Beide Instrumente werden im Expertenstandard zur Pflege von Menschen mit chronische Wunden empfohlen.

Setzen Sie im Rahmen der Behandlung von Menschen mit chronischen Wunden bei der Anamnese zusätzlich das Instrument „Würzburger Wundscore“ ein. Somit können Sie die Auswirkungen der Wundsituation auf die gesundheitsbezogene Lebensqualität des Betroffenen erfassen und ggf. entsprechende Maßnahmen einleiten bzw. den Patienten entsprechend schulen und aufklären. Es kann entscheidend zum Therapieerfolg beitragen, wenn der Betroffenen mit seiner gesamten Situation – und nicht nur der lokalen Wunde – in die Versorgung mit einbezogen wird.

Die Lebensqualität eines an einer chronischen Wunde leidenden Menschen wird natürlich maßgeblich dadurch beeinflusst, wie das versorgende Pflegepersonal mit ihm umgeht. Dabei kann vieles falsch gemacht werden. Stellen wir uns einfach vor, wie es uns selbst ginge, wenn wir in der Situation der Patienten/Bewohner wären. Wie würde es uns gehen, wenn die Versorgung menschliche Zuwendung zu wünschen übrig lassen würde und man den Eindruck hätte, hier wird nur eine Wunde und nicht der gesamte Mensch in seiner Ganzheit in der Versorgung berücksichtigt.

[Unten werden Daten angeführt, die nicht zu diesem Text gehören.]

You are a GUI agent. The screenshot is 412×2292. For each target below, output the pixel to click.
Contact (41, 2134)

Pflegefachkräfte sollten bei der Versorgung von Menschen mit chronischen Wunden dafür Sorge tragen, dass sie deren Lebensqualität nachhaltig positiv beeinflussen. Folgende Verhaltensregeln, die im Umgang mit Betroffenen zu berücksichtigen sind, können einen Beitrag dazu leisten:

  • Informieren Sie den Betroffenen über das Vorhaben, wie beispielsweise den anstehenden Verbandwechsel. Erklären Sie die Vorgehensweise Schritt-für-Schritt in einfachen und verständlichen Worten.
  • Achten Sie auf die verbalen wie nonverbalen Zeichen des Betroffenen während der einzelnen Pflegemaßnahmen, ggf. sind Pausen notwendig.
  • Kündigen Sie an, wenn Sie die Wunde behandeln.
  • Vermeiden Sie Sätze, wie z.B. „Das sieht ja schlimm aus!“ oder „Das stinkt ja übel!“.
  • Weisen Sie ggf. darauf hin, dass moderne Wundauflagen nicht täglich gewechselt werden müssen. Betroffene könnten sonst den Eindruck haben, man hätte sie vergessen und man würde sich nicht um sie kümmern.
  • Weisen Sie den Betroffenen darauf hin, dass er Ihnen Veränderungen, wie beispielsweise Schmerzen nach dem Verbandwechsel, mitteilt. Der Patient hat so das Gefühl, aktiv am Therapieerfolg mitzuwirken.
  • Nehmen Sie sich, z.B. bei einem Verbandwechsel, die Zeit mit dem Betroffenen ein ruhiges Gespräch zu führen. Ggf. erhalten Sie dadurch Informationen, die für die weitere Behandlung notwendig sind.